Mark Sirangelo, who joined NASA less than two months ago as special assistant to agency chief Jim Bridenstine on the Artemis project, has left his post after his proposal for a “sustainable lunar campaign” was nixed by Congress.
Sirangelo “was escorted out of NASA’s headquarters in Washington” after he resigned, according to two sources who spoke to Reuters, “to pursue other opportunities.” Sirangelo joined the agency in April to organize a dedicated “mission directorate” focused on achieving the goals of the Artemis project – up to and including establishing a permanent moon base.

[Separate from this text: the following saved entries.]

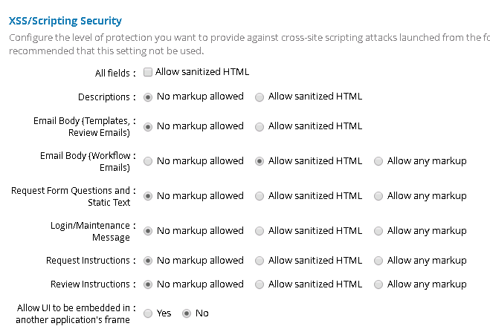490x329 pixels.
Task: Pick Allow any markup for Request Form Questions
Action: [x=378, y=196]
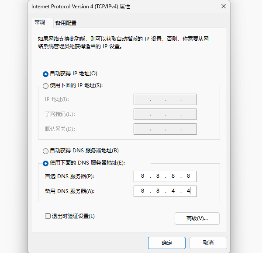This screenshot has width=262, height=253.
Task: Click last octet of 首选 DNS 服务器
Action: pyautogui.click(x=189, y=176)

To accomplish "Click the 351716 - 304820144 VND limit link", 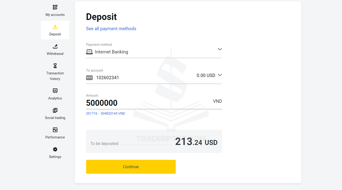I will click(106, 113).
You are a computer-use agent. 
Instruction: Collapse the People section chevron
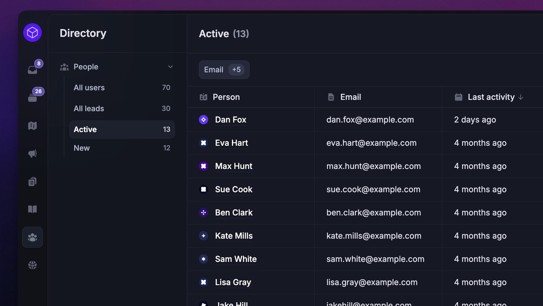click(x=170, y=67)
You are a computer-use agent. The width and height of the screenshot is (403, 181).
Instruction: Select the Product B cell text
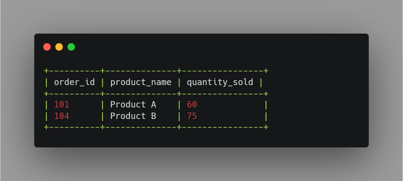(133, 116)
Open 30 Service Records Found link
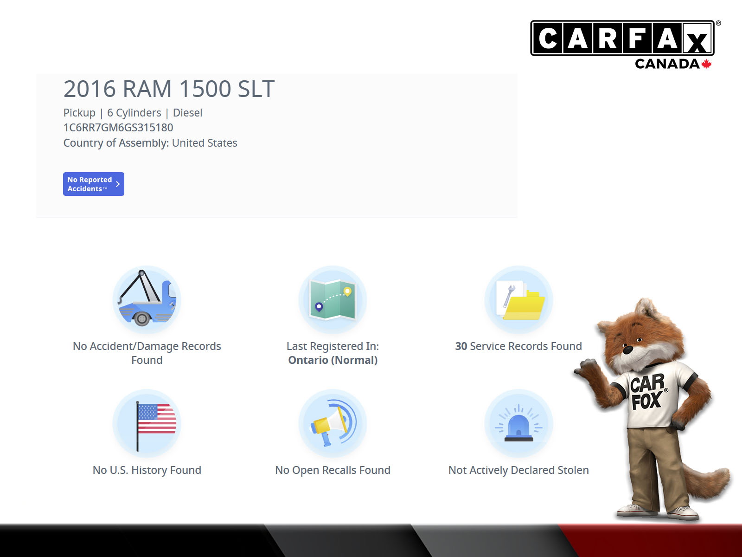Viewport: 742px width, 557px height. (x=518, y=346)
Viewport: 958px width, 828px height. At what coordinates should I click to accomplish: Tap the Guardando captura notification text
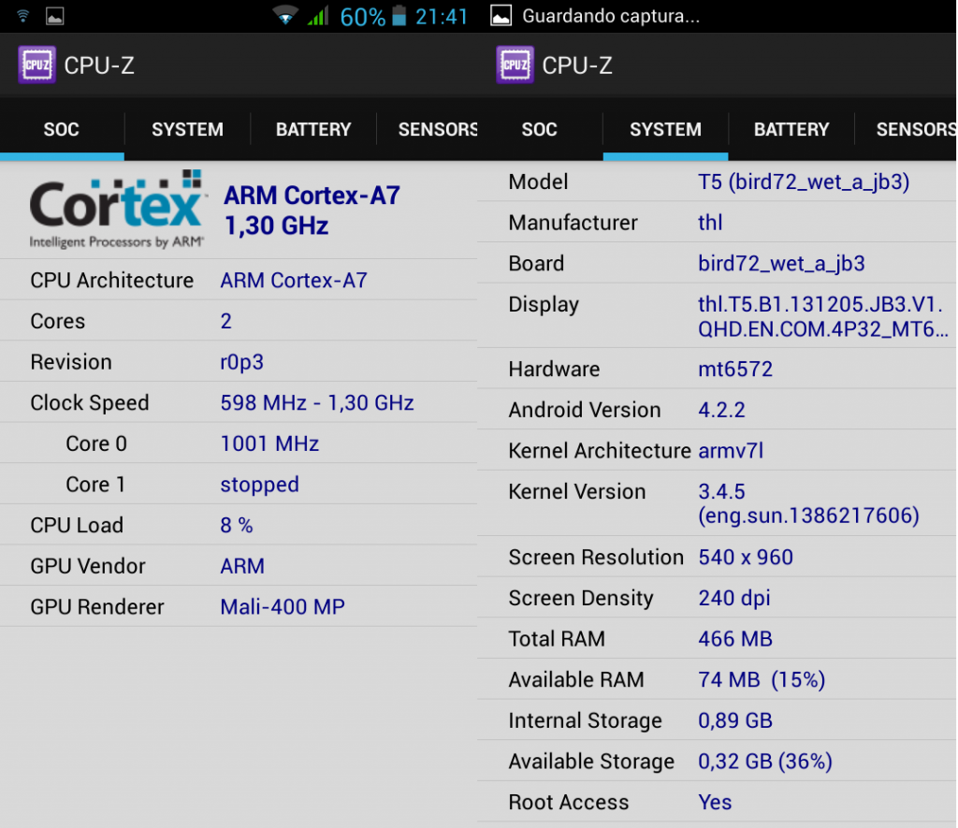pos(610,16)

Most importantly – and urgently – Sirangelo was responsible for developing a strategy to meet Vice President Mike Pence’s increasingly implausible 2024 deadline for Americans’ return to the moon – and his departure suggests that NASA still doesn’t have a workable plan in place to get there.
Congress poured cold water on Sirangelo’s proposal for a dedicated Artemis mission directorate earlier this month when it rejected the project’s 2020 budget, citing costs – the $1.6 billion “down payment” is just the tip of an iceberg so large Bridenstine has deliberately avoided estimating the project’s total cost. Lawmakers appear to have seen through that trick, demanding a more detailed plan and some idea of how much it would actually take to get to the moon.
Worse, the White House’s proposal to pay for that $1.6 billion involved repurposing money from the government’s Pell Grant fund, which provides financial aid for low-income college students – not good optics for a program that requires highly-trained engineers and scientists. “We need a lot more rocket scientists, not fewer,” Rep. Kendra Horn (D-Oklahoma), chair of the House subcommittee on space and aeronautics, told the Verge.
With Sirangelo’s plan rejected, NASA will have to conduct its Artemis work under the aegis of the existing Human Exploration and Operations directorate. Details of the plan were released earlier this week, showing 37 launches of NASA and private rockets, a bevy of lunar landers both human and robotic, and finally, “Lunar Surface Asset Deployment” in 2028, presumably a prelude to permanent base operation.
Earlier this month, Jeff Bezos’ Blue Origin unveiled its own lunar lander. The billionaire has sought to muscle in on NASA’s dominance of the moon-return initiative, even volunteering to invest some of his ample funds to help the struggling agency get off the ground – in return for ensuring his company gets to build the infrastructure future “space colonies” will rely upon.